In this regard, in Korean Patent No. 10-1803842, the structure includes a first metal material on which a hole portion is formed, and a second metal material on which a vertical flange is formed while being inserted into the hole portion, and the second metal material is used on the hole portion. A swaging structure of a metal material that allows coupling of a first metal material and a second metal material by swaging a vertical flange after insertion into a metal material, and a bus bar using this swaging structure are disclosed.

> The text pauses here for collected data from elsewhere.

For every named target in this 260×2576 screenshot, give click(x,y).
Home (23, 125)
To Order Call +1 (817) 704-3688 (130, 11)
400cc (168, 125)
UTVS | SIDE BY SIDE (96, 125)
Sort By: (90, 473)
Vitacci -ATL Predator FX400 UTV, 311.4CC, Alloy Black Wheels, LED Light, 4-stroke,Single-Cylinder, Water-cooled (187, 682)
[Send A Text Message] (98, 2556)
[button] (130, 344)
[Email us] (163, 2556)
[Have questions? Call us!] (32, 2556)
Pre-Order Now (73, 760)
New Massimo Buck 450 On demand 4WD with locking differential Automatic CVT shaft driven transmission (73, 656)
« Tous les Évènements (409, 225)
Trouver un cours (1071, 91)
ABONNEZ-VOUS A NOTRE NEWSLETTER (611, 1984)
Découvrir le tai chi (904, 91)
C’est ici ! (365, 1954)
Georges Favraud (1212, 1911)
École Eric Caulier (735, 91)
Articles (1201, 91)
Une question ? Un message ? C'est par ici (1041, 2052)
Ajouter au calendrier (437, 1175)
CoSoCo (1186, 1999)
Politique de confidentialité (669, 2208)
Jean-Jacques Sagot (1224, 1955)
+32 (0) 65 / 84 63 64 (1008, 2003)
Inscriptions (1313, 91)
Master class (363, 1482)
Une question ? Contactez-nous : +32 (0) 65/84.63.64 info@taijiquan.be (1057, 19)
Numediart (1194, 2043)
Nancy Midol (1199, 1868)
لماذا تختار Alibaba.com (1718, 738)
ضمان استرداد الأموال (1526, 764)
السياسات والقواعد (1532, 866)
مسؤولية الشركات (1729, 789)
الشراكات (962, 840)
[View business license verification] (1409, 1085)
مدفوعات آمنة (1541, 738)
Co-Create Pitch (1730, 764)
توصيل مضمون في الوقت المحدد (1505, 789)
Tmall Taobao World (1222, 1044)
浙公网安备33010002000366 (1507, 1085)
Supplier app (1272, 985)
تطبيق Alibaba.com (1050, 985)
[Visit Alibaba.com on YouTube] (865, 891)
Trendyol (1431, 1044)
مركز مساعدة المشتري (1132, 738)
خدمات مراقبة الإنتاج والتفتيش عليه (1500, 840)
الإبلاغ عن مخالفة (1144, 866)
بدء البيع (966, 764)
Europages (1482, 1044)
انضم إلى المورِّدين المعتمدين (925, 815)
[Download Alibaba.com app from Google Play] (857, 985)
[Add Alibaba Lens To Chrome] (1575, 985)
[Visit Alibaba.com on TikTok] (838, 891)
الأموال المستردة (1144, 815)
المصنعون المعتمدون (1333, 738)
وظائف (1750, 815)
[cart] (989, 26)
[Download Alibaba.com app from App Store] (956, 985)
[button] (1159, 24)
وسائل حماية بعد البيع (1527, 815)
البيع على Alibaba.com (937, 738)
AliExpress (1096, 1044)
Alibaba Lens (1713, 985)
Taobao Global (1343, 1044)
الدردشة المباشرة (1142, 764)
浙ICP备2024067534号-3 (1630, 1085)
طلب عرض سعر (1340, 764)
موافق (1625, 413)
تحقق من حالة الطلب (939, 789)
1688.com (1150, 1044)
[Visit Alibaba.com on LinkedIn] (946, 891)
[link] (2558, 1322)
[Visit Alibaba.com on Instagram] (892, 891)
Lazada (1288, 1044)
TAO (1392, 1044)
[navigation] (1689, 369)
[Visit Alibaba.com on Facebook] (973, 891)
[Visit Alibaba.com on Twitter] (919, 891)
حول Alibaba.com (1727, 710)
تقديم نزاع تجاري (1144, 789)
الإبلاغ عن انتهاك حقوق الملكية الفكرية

However, in the metal swaging structure according to the prior art and the bus bar using this swaging structure, excessive load is applied to the swaging device when pressure is applied to the entire area in the process of swaging the vertical flange. Alternatively, there was a problem of damage to the vertical flange.

Korea Registered Patent No. 10-1803842

Therefore, the purpose of the present invention is to solve the problems of the prior art as described above, and the pressing means is configured to locally contact the bearing member, and the swaging of the bearing member is gradually reduced through rotation of the pressing means. The aim is to provide a swaging tool that prevents damage during the swaging process of bearing members.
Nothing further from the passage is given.